Co-delivery of curcumin and chrysin through pH-sensitive hyaluronan-modified hollow mesoporous silica nanoparticles for enhanced synergistic anticancer efficiency against thyroid cancer cells

In this work, curcumin (Curc) and chrysin (Chry), two natural anti-cancer agents, are co-loaded into hollow mesoporous silica nanoparticles (HMSNs-SS-HA)-based drug delivery vehicle to target thyroid cancer cells by applying S-S bonds as redox-sensitive linkers and hyaluronic acid (HA) as both capping and targeting agent. Well-dispersed HMSNs-SS-HA are prepared with the size less than 200 nm. Detailed chemo-physical characterizations of the synthesized HMSNs-SS-HA were carried out by using FE-SEM, TEM, FTIR, TGA, DLS and BET. In vitro drug release assay exhibited a controlled and pH responsive behaviour in the presence of GSH and HAase at pHs 7.4 and 5.0. Targeting ability and distribution of Curc/Chry@HMSNs-SS-HA in CD44-positive TPC-1 human papillary thyroid carcinoma cells was demonstrated by laser scanning confocal microscopy. Besides, Curc/Chry@HMSNs-SS-HA exhibited higher synergistic cytotoxicity effect and apoptosis rate compared to single-drug loaded HMSNs-SS-HA and free Curc/Chry combination against TPC-1 cells.
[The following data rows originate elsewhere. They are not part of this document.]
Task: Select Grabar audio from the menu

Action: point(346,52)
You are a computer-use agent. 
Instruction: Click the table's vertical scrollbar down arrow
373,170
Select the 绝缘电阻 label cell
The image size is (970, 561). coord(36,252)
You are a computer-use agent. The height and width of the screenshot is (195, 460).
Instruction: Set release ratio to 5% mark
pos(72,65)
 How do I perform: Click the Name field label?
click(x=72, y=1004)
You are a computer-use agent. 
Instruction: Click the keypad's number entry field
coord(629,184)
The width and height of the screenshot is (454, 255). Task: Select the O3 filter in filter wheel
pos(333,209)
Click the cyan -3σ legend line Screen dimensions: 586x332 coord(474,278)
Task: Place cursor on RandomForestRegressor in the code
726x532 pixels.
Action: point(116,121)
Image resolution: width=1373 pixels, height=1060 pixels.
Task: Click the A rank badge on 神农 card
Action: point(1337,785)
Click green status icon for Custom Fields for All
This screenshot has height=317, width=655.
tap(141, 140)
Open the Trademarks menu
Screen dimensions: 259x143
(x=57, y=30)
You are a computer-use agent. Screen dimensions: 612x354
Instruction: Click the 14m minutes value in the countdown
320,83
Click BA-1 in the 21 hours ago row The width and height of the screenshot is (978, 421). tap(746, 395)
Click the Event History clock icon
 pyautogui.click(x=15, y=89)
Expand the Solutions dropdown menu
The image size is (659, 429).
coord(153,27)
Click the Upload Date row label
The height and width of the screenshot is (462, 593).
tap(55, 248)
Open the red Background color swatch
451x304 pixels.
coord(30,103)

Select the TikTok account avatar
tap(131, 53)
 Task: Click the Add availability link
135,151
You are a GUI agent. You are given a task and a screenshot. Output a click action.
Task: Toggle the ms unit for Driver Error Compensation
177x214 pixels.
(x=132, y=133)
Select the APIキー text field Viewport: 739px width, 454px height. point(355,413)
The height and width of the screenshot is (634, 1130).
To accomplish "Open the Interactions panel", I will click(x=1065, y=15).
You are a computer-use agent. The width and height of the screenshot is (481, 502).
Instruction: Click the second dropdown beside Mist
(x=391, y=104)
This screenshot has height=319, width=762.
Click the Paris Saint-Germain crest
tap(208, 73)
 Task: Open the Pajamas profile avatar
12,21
Western blotting results also demonstrated a substantial alteration in the expression levels of autophagy-related markers and decrease of p-AKT/AKT and p-mTOR/mTOR ratios in the cells treated with Curc/Chry@HMSNs-SS-HA. Taken together, our research provides the potential of HMSNs-SS-HA as an efficient nanoparticle-based triggered and targeted drug delivery system for co-delivery of Curc and Chry against thyroid cancer cells.